Stop, Look & Listen: Railroad Retirement Benefits Q&A

Answers are provided by Robert S. Kaufman

Maximum Benefits Hard to Achieve

(Posted October 4, 2000)

Question 63: What is the maximum amout in retirement benefits that a rail worker can receive with 40 years of service? She retired in 1985 and is now 80 years old.

Answer: The maximum benefit is about $2,500 for a person who retires in 2000 with maximum creditable earnings in every year worked. But that amount is very hard to acheive. A worker who retired 15 years ago would have received a much lower amount even if he or she had maximum earnings up to retirement.

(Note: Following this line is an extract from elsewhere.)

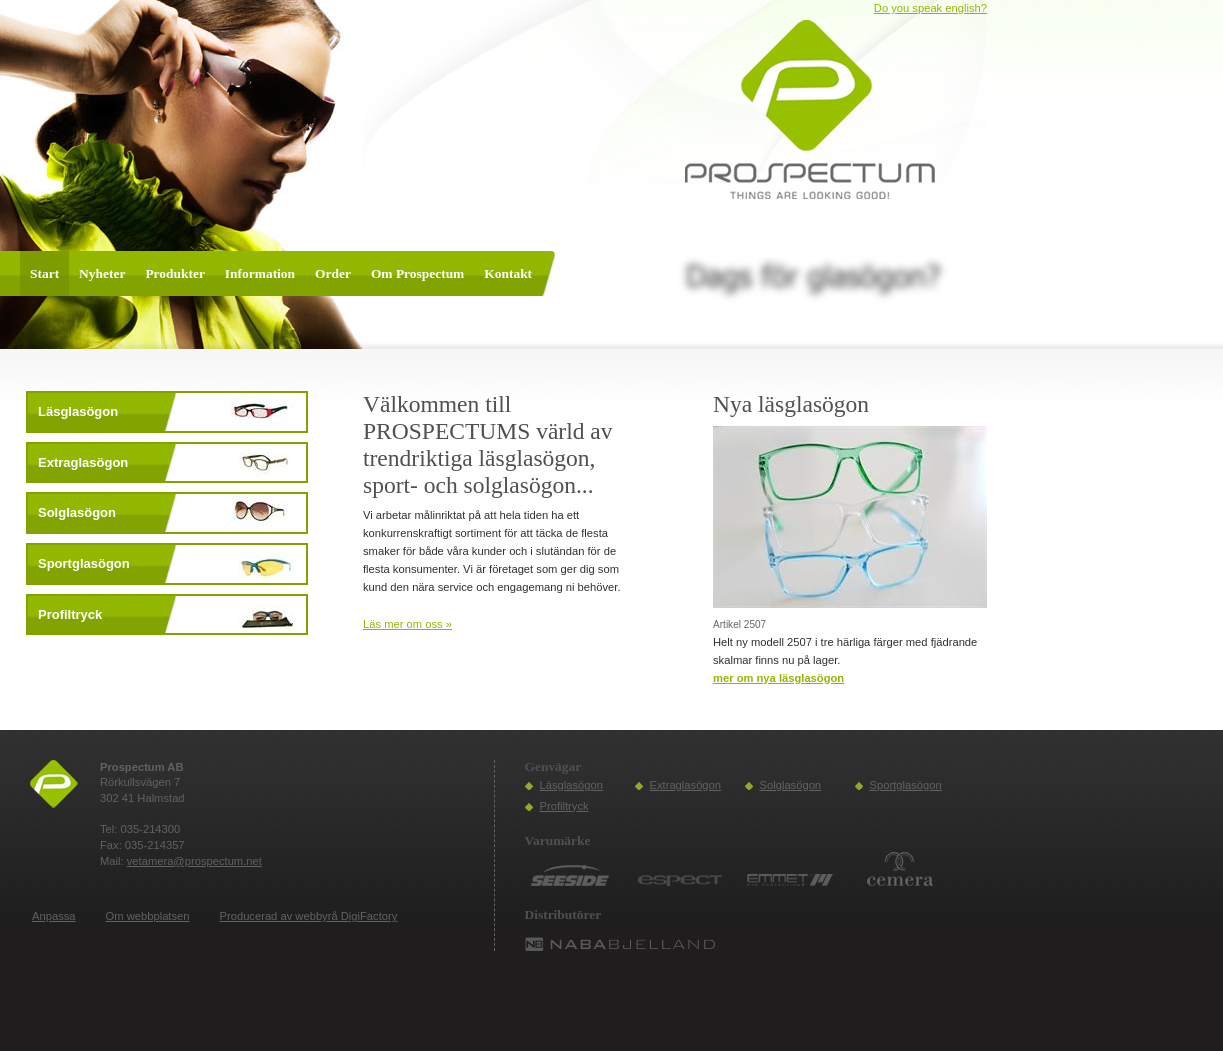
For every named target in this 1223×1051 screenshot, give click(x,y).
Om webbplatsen (148, 916)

Each year the maximum earnings counted under Railroad Retirement and Social Security increases, but retired workers do not have the opportunity to receive the increased credits. They do get annual cost-of-living adjustments in their payments, however.

In calculating a Railroad Retirement benefit, the average yearly earnings and the total years of service are factors. But the benefit is calculated under very complex and multiple formulas. Each worker get a unique benefit amount based on his or her individual earnings record.


Important notice:

Answers are provided as general guidance on the subjects covered in the question and are not provided as legal advice to the questioner or to readers. Any legal issues should be reviewed by your legal counsel to apply the law to the particular facts of this and similar situations.

The law in this area changes frequently. Answers are believed to be correct as of the posting dates shown. The completeness or accuracy of a particular answer may be affected by changes in the law (statutes, regulations, rulings, court decisions, etc.) that occur after the date on which a particular Q&A is posted.